TASK OBJECTIVE:
Down to the last word, output the records below, skipping any images.

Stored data
• • • • • • •

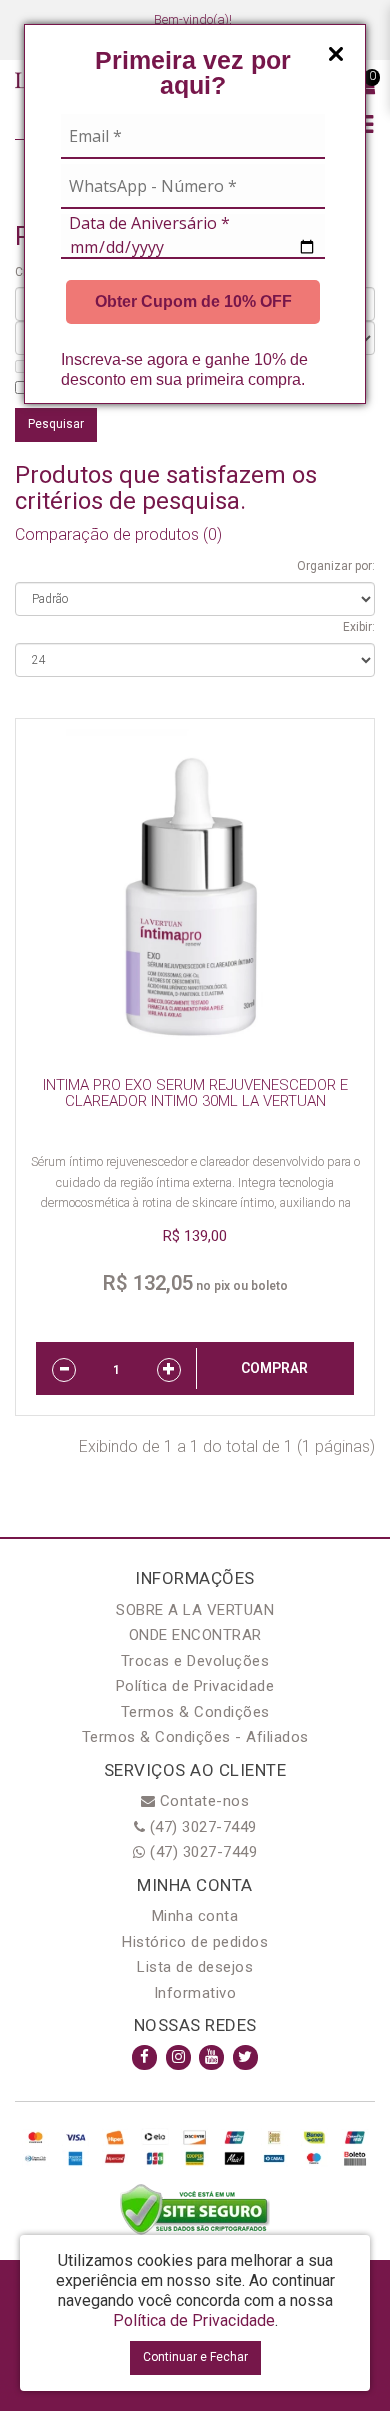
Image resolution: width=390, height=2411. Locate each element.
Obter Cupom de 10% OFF (193, 301)
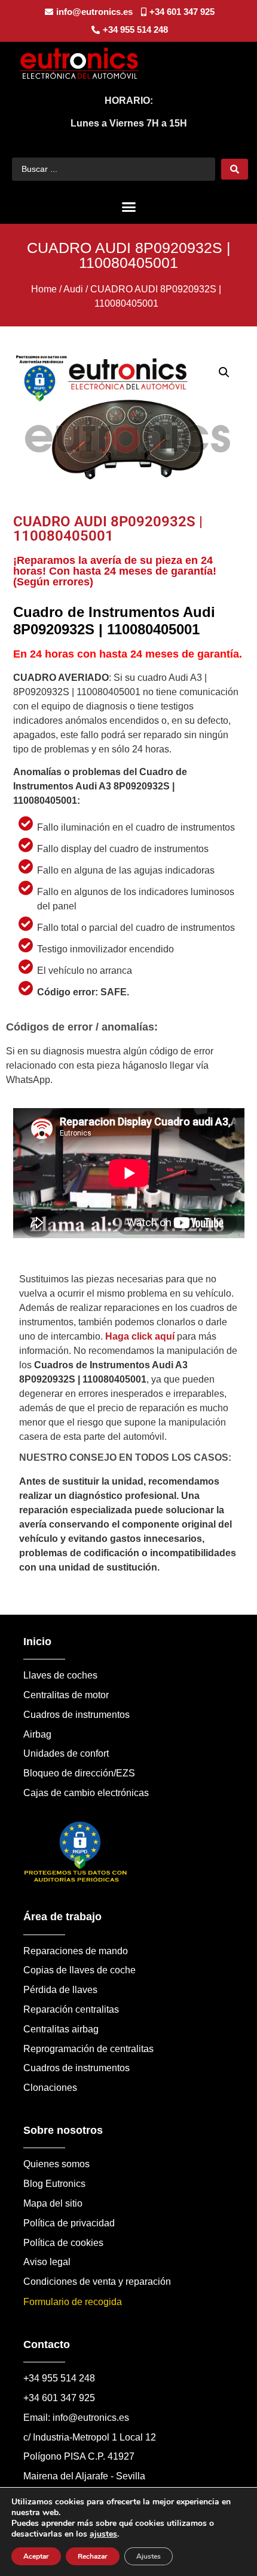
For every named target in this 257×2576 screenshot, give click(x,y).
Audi (73, 289)
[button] (128, 207)
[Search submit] (234, 169)
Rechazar (93, 2556)
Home (44, 289)
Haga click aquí (140, 1336)
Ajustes (148, 2556)
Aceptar (36, 2556)
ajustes (103, 2534)
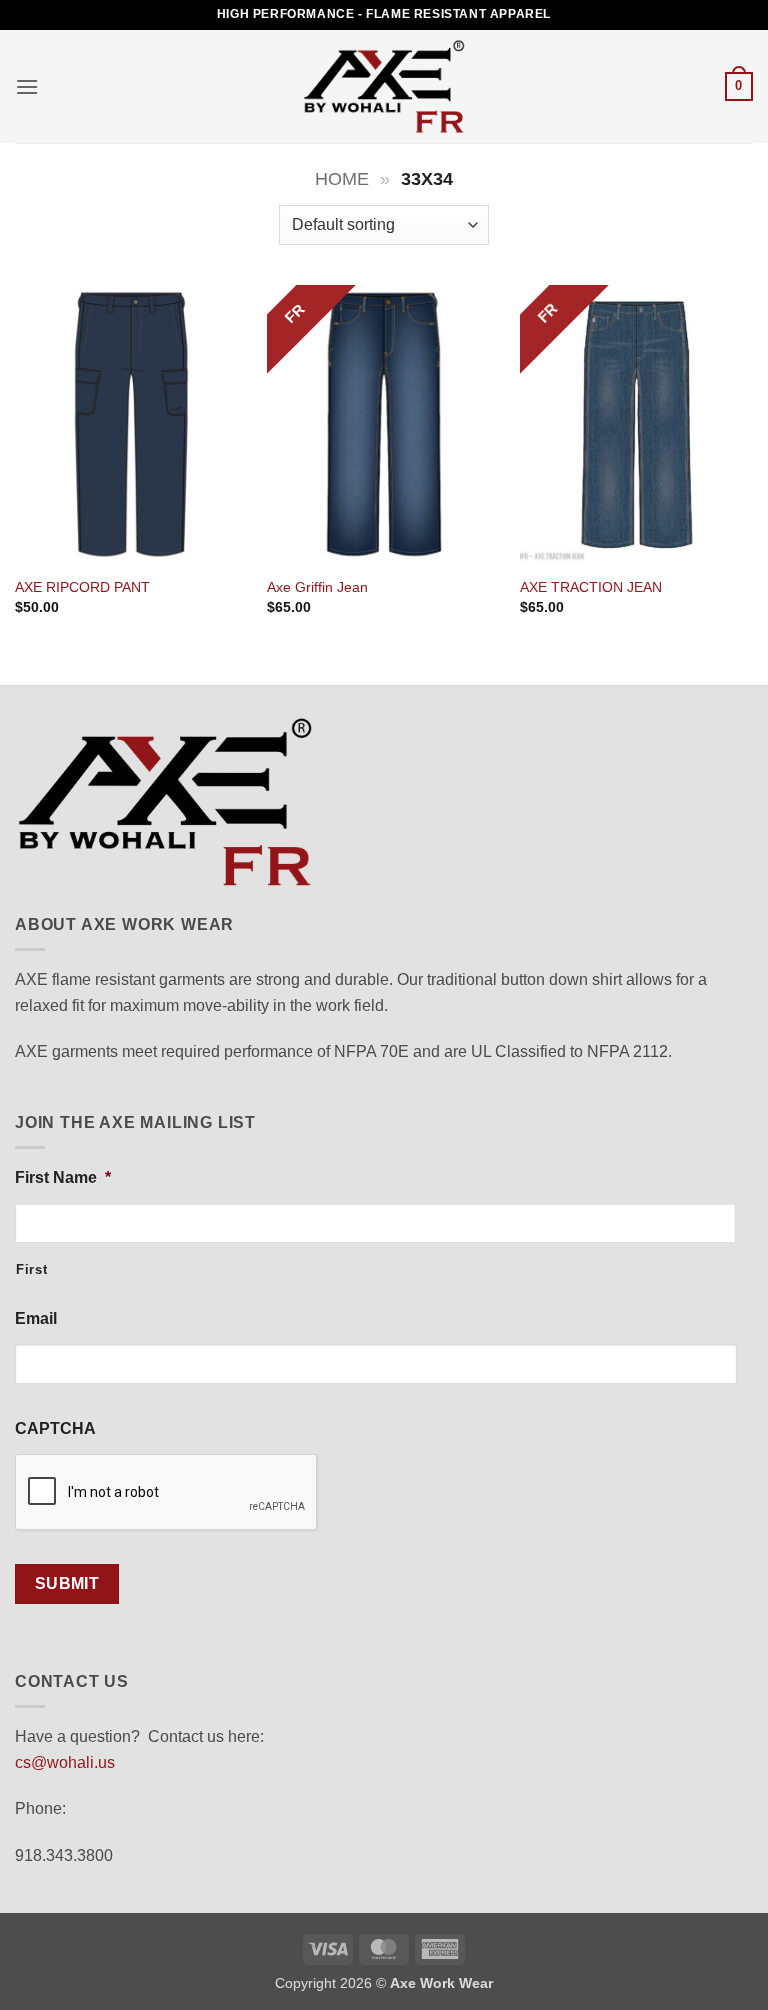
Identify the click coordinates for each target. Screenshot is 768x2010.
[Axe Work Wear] (384, 86)
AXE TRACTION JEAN (591, 587)
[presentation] (167, 1493)
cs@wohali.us (65, 1762)
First (31, 1269)
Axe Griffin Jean (317, 587)
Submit (67, 1583)
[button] (27, 86)
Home (342, 178)
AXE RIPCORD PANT (82, 587)
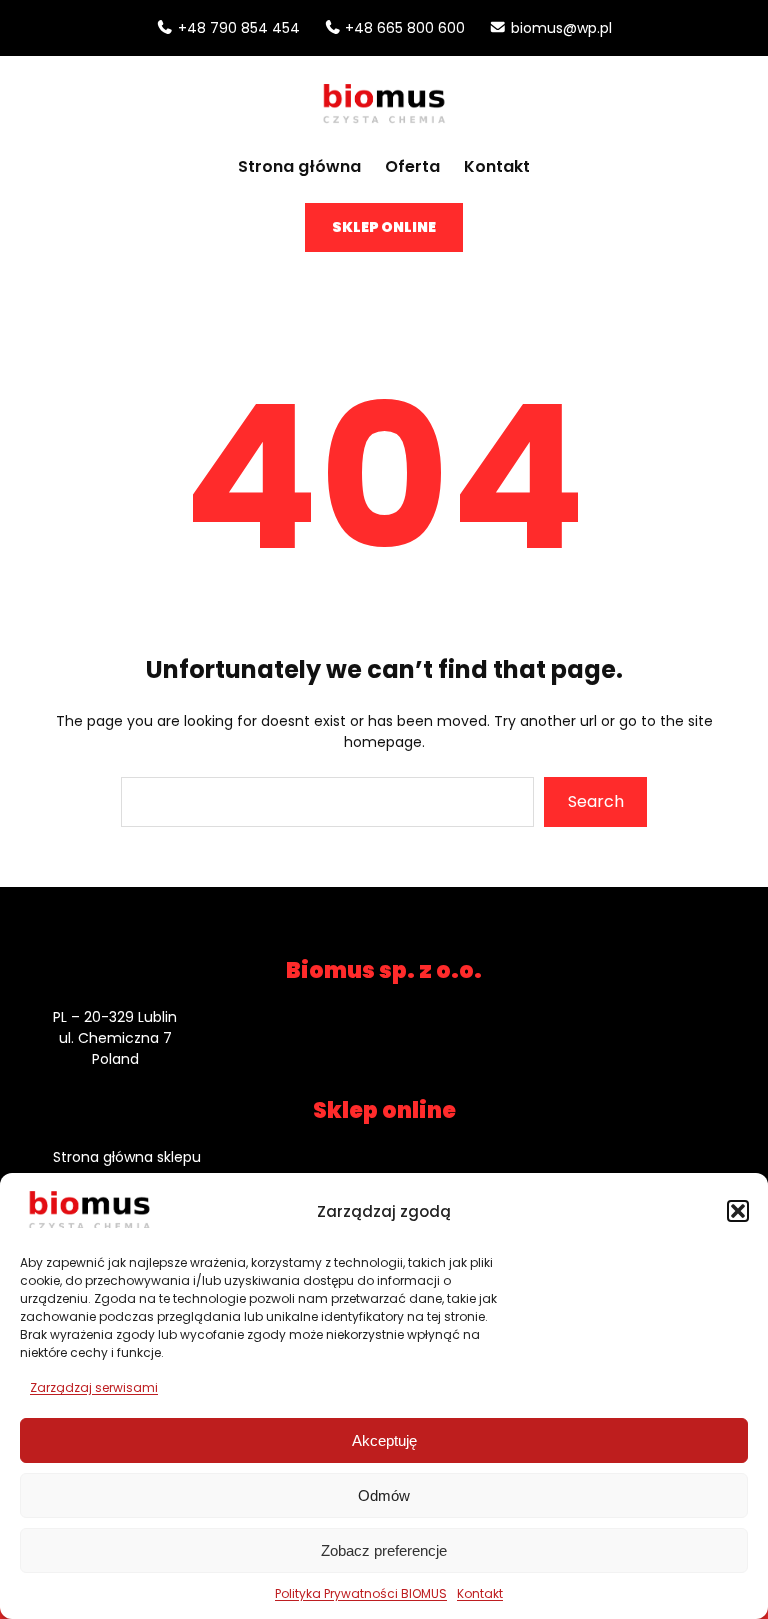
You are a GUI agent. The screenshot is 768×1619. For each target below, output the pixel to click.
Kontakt (480, 1593)
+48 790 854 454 (239, 28)
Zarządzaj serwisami (94, 1387)
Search (596, 801)
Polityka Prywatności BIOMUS (361, 1593)
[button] (738, 1211)
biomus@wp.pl (561, 28)
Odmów (384, 1495)
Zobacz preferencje (384, 1550)
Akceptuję (384, 1440)
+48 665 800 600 (405, 28)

• • • • • • •

RESPONSE:
Image resolution: width=390, height=2411. Locate each element.
Obter Cupom de 10% OFF (193, 301)
For every named target in this 257×2576 screenshot, give click(x,y).
Audi (73, 289)
[button] (128, 207)
[Search submit] (234, 169)
Rechazar (93, 2556)
Home (44, 289)
Haga click aquí (140, 1336)
Ajustes (148, 2556)
Aceptar (36, 2556)
ajustes (103, 2534)
Identify the click coordinates for each target. Screenshot is 768x2010.
[Axe Work Wear] (384, 86)
AXE TRACTION JEAN (591, 587)
[presentation] (167, 1493)
cs@wohali.us (65, 1762)
First (31, 1269)
Axe Griffin Jean (317, 587)
Submit (67, 1583)
[button] (27, 86)
Home (342, 178)
AXE RIPCORD PANT (82, 587)
You are a GUI agent. The screenshot is 768×1619. For each target below, output the pixel to click.
Kontakt (480, 1593)
+48 790 854 454 (239, 28)
Zarządzaj serwisami (94, 1387)
Search (596, 801)
Polityka Prywatności BIOMUS (361, 1593)
[button] (738, 1211)
biomus@wp.pl (561, 28)
Odmów (384, 1495)
Zobacz preferencje (384, 1550)
Akceptuję (384, 1440)
+48 665 800 600 (405, 28)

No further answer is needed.